Belgian electricity group Electrabel, an arm of Suez, has seen its first half turnover reach E7.08 billion, an increase of E935 million from the equivalent period a year earlier.

The company said it saw organic growth in turnover of 16.1%, but it was also forced to pass on gas price rises totaling E264 million to end users.

The increase in electricity sales (of 7.6%) primarily attributed to the general rise in market prices observed since second quarter 2005 following the rise in fossil fuel prices, and the increase in volumes sold outside the Benelux.

In Belgium, the sales volume decreased by 2.3%. The increase of volumes sold in the business segment (industry and resellers) is more than compensated by a fall in sales on the wholesale market. The corresponding turnover figure increases by 7.7%, due to the increase of prices. In the Netherlands, the quantities of power sold stayed stable.

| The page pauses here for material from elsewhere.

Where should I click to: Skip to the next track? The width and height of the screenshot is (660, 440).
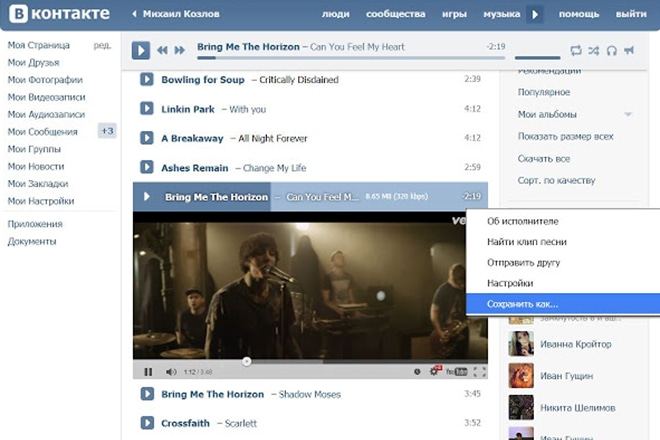[179, 50]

Outside the Benelux, there was double digit growth in electricity sales – both in value and in volume – on almost all markets. This growth is a result of the combined effects of commercial success, the start-up or restarting of generating facilities in Italy and the rise in prices. As a result, the group now makes more than one third of its sales outside its domestic market, the Benelux, both in value and in volume.

Electrabel said that not counting the higher gas prices passed on to end customers, the organic growth in the ‘gas’ turnover amounted to E147 million or 11.3%. Besides the increase of the sales on the wholesale market, these increases were mainly due to the colder weather conditions in 2006 than in 2005. This effect is attenuated by the loss of market share in Belgium, the company said.